Um ihren frühchristlichen Handlungsträgern in einem lokalen Zusammenhang Konkretion und Kontur zu verleihen, greift W. auf sehr unterschiedliches Quellenmaterial ganz verschiedener Gattungen zurück. Sie interpretiert vornehmlich narrative Texte: Evangelien, kanonische und apokryphe Apostelgeschichten, aber auch Kirchenordnungen, Briefe und anderes mehr, was immer auch geeignet erscheint, lokale Gegebenheiten in Syrien, Palästina und Zypern, sowie in den Städten Rom, Karthago, Athen, Ephesus, Iconium, Antiochien und Lystra zu erschließen.

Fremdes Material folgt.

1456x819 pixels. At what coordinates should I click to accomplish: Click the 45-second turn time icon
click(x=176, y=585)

Mit der Untersuchung der gattungsspezifischen Besonderheiten hält sich W. nicht lange auf; hier genügen zumeist einige knappe Be­merkungen. Schwerer wiegt, dass sich W. zwar durchaus dessen bewusst ist, dass es sich um literarisch sehr bewußt gestaltete Texte handelt, die, um ihr vornehmlich christliches Publikum von ihren Standpunkten zu überzeugen, die jeweiligen Kontrahenten natürlich in den schwärzesten Farben malen. Doch kann W. darin nur eine für christliche Quellen geradezu typische »starke ideologische Verzerrungen der realen Gegebenheiten« (16) erkennen. An dieser Stelle scheint es ihr um das zu tun zu sein, was sie als den »histo­-rischen Kern« (15.152) ihrer Quellenauswahl ansieht. Allerdings besitzt sie ganz offensichlich kein Instrumentarium, um mit diesem Problem methodisch verantwortlich umzugehen, weshalb es in weiten Teilen der Arbeit auch schlichtweg ausgeblendet wird. So bleibt letztlich unklar, ob es sich bei den verwendeten Quellentexten nach Ansicht W.s um historische oder um rhetorisch gestaltete Diskurse handelt.

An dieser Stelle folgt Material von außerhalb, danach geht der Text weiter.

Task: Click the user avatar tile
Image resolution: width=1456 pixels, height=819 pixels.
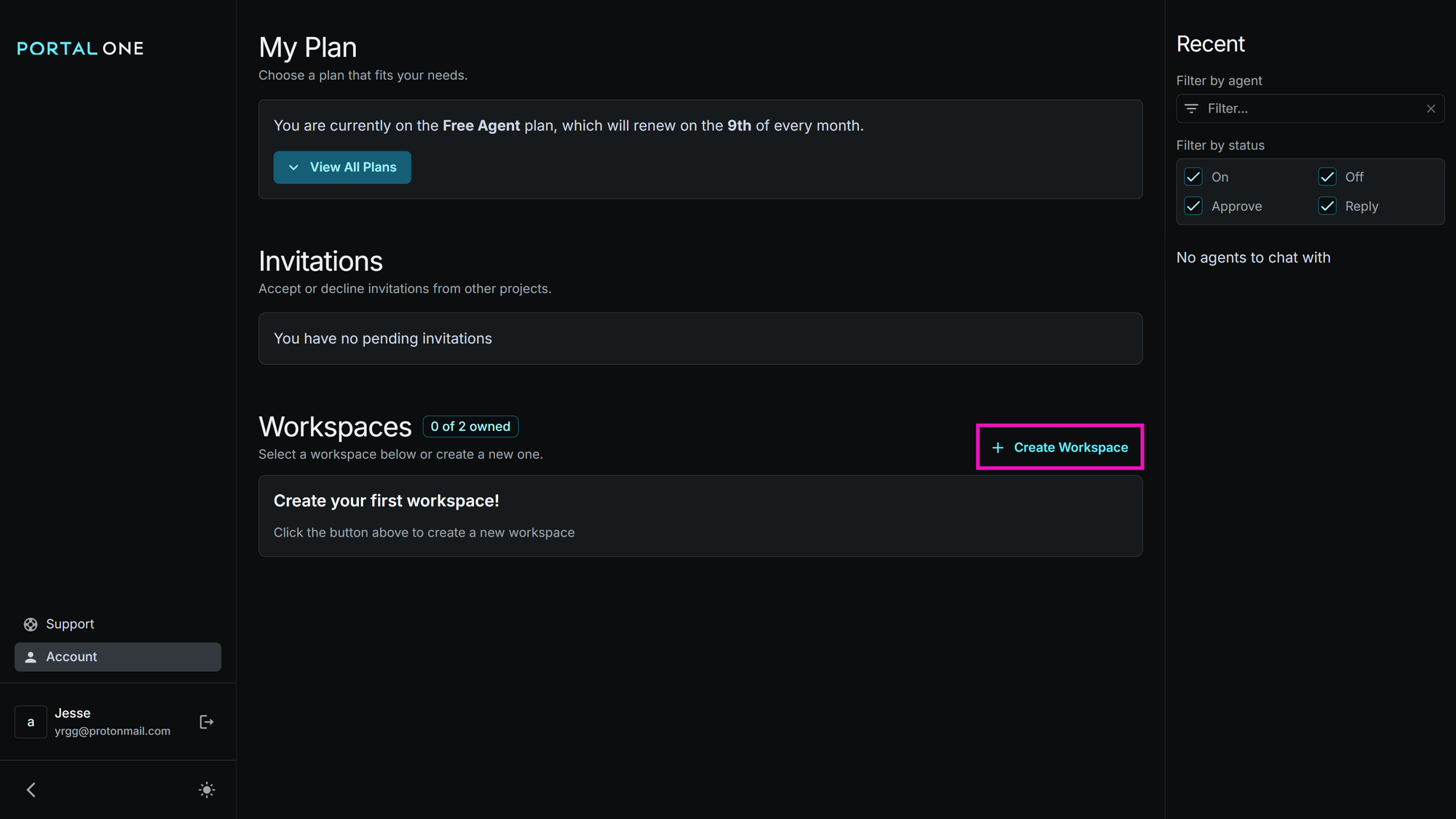Action: 31,722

In der Zusammenfassung spricht sie sich dann schließlich doch für die zweite Option aus (152), doch hätte sie sich viel entschiedener mit den Fragen der jeweiligen Gattung, der rhetorischen Gestaltung, des anvisierten Adressatenkreises und eben auch mit dem Inhalt des Textes genauer beschäftigen müssen. Dann hätte die Arbeit einen wertvollen Beitrag zur Klärung der vielfältigen, gerade auch innerchristlichen Abgrenzungsprozesse der vorkonstantinischen Zeit leisten können, bei denen der lokale Kontext zweifellos von erheblicher Bedeutung ist. Darauf nachdrücklich hingewiesen zu haben, ist das Verdienst dieses Buches.